Element and text position data:
- - -

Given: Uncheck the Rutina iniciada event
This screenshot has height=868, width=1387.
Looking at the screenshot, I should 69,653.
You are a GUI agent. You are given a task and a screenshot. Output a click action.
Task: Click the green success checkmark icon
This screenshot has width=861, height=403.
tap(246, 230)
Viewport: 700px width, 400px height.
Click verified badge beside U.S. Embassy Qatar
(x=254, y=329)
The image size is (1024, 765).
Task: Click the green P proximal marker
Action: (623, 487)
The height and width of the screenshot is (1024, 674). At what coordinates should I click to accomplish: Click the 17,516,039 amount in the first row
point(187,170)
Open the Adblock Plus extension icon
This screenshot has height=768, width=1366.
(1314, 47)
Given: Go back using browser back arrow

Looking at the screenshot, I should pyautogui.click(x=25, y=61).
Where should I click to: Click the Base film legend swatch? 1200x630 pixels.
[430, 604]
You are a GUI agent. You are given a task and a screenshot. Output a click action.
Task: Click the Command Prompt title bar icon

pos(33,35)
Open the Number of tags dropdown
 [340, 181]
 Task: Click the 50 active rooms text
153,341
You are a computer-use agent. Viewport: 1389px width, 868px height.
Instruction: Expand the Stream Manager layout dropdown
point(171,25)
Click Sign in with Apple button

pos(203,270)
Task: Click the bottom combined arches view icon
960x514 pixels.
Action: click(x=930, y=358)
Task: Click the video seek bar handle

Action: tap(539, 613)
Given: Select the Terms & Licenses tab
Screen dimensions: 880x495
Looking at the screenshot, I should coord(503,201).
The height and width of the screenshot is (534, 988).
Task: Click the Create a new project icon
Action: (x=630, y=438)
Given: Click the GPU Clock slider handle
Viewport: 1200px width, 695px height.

- - -

What is required:
Copy every line of the rows above without any change.

Answer to the exercise:
Given: Uncheck the Rutina iniciada event
This screenshot has height=868, width=1387.
Looking at the screenshot, I should 69,653.
You are a GUI agent. You are given a task and a screenshot. Output a click action.
Task: Click the green success checkmark icon
This screenshot has width=861, height=403.
tap(246, 230)
Viewport: 700px width, 400px height.
Click verified badge beside U.S. Embassy Qatar
(x=254, y=329)
The image size is (1024, 765).
Task: Click the green P proximal marker
Action: (623, 487)
The height and width of the screenshot is (1024, 674). At what coordinates should I click to accomplish: Click the 17,516,039 amount in the first row
point(187,170)
Open the Adblock Plus extension icon
This screenshot has height=768, width=1366.
(1314, 47)
Given: Go back using browser back arrow

Looking at the screenshot, I should pyautogui.click(x=25, y=61).
Where should I click to: Click the Base film legend swatch? 1200x630 pixels.
[430, 604]
You are a GUI agent. You are given a task and a screenshot. Output a click action.
Task: Click the Command Prompt title bar icon

pos(33,35)
Open the Number of tags dropdown
 [340, 181]
 Task: Click the 50 active rooms text
153,341
You are a computer-use agent. Viewport: 1389px width, 868px height.
Instruction: Expand the Stream Manager layout dropdown
point(171,25)
Click Sign in with Apple button

pos(203,270)
Task: Click the bottom combined arches view icon
960x514 pixels.
Action: click(x=930, y=358)
Task: Click the video seek bar handle

Action: tap(539, 613)
Given: Select the Terms & Licenses tab
Screen dimensions: 880x495
Looking at the screenshot, I should coord(503,201).
The height and width of the screenshot is (534, 988).
Task: Click the Create a new project icon
Action: (x=630, y=438)
Given: Click the GPU Clock slider handle
Viewport: 1200px width, 695px height.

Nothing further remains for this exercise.